Climate campaigners could also get the nod, 13 years after the UN's climate science advisory panel IPCC and former US vice president Al Gore won.
Swedish teenage activist Thunberg could in such case be honoured, either alone, with other activists, or with her "Fridays for Future" movement. The four women crowned so far this year with a Nobel is more than usual, closing in on 2009's record of five female winners.
On Thursday, American poet Louise Gluck won the literature prize, Emmanuelle Charpentier of France and Jennifer Doudna of the US shared the chemistry prize on Wednesday, and Andrea Ghez of the US shared the physics prize with two male colleagues on Tuesday.
Will Thunberg join this prestigious club?
With her "School Strike for the Climate", the 17-year-old has raised public awareness about the dangers of global warming and mobilised millions of youths across the planet. "Climate change is in the long term much more serious" than Covid-19, Nobel historian Asle Sveen told AFP.

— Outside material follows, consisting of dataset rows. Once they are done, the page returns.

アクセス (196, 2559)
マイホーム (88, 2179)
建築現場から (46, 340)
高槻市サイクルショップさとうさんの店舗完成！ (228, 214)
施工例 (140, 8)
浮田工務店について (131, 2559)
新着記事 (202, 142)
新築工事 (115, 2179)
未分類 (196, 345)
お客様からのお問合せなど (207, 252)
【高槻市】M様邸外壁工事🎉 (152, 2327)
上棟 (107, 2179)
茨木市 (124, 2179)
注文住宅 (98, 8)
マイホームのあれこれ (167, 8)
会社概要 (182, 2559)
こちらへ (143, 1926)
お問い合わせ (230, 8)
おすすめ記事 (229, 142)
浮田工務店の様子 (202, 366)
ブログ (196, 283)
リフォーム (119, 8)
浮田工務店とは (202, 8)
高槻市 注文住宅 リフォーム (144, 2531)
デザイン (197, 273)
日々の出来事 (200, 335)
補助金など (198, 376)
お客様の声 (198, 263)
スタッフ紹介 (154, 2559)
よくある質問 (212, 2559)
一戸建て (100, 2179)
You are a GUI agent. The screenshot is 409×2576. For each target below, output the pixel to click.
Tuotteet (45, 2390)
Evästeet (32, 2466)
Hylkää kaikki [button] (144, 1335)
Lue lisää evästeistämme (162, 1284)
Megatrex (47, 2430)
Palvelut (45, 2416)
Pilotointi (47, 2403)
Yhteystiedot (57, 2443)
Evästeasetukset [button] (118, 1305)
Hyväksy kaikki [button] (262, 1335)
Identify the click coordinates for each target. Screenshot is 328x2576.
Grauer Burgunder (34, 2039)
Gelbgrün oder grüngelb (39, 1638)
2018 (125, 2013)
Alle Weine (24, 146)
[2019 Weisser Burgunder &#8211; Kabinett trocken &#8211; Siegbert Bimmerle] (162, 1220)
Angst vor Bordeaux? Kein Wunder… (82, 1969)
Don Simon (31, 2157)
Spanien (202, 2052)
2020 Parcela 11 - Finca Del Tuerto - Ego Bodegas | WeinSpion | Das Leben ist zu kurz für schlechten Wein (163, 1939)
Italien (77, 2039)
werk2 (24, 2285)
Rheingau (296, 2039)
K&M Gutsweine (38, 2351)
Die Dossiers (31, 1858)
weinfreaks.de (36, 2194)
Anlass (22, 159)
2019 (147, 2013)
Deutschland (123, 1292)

She would be the second-youngest Nobel laureate in history, just behind Pakistani activist Malala, and the 18th woman to win the Peace Prize.
Nobel in pandemic year
As the world reels from the most serious pandemic in a century, the five members of the Nobel committee may also choose to support multilateral efforts -- as opposed to nationalistic trends -- to combat the virus.
In such a case the World Health Organization (WHO) could take home the prestigious prize, according to some observers, even though its response to the crisis has been criticised.
Last year, the award went to a more traditional laureate, Ethiopian Prime Minister Abiy Ahmed, for his efforts to end a 20-year-postwar stalemate with Eritrea. His country now faces inter-ethnic violence and police crackdowns on anti-government protests.
Many other names of possible Nobel winners have also been circulating in Oslo, including Afghan peace negotiator and women's rights activist Fawzia Koofi, the World Food Programme (WFP), the UN and its secretary general Antonio Guterres, German Chancellor Angela Merkel and the icon of Sudan's revolution Alaa Salah.
Those eligible to nominate candidates for the prize are also allowed to disclose their choice. As a result, those believed to be on the list include the people of Hong Kong, Uighur intellectual Ilham Tohti, NATO, indigenous Brazilian leader and environmentalist Raoni Metuktire, and the whistleblower trio of Julian Assange, Edward Snowden and Chelsea Manning.
Tens of thousands of people around the world -- members of parliament and government ministers, some university professors, former laureates, etc -- are allowed to submit nominations to the Nobel committee.
The Nobel prize -- which consists of a gold medal, a diploma and a cheque for 10 million Swedish kronor ($1.1 million, 950,000 euros) -- will be presented to the winner on December 10, the anniversary of the 1896 death of Swedish industrialist and philanthropist Alfred Nobel, who created the prizes in his will.
Depending on the coronavirus restrictions in place at the time, it will either be awarded in-person at a scaled-back ceremony in Oslo, or remotely in an online ceremony.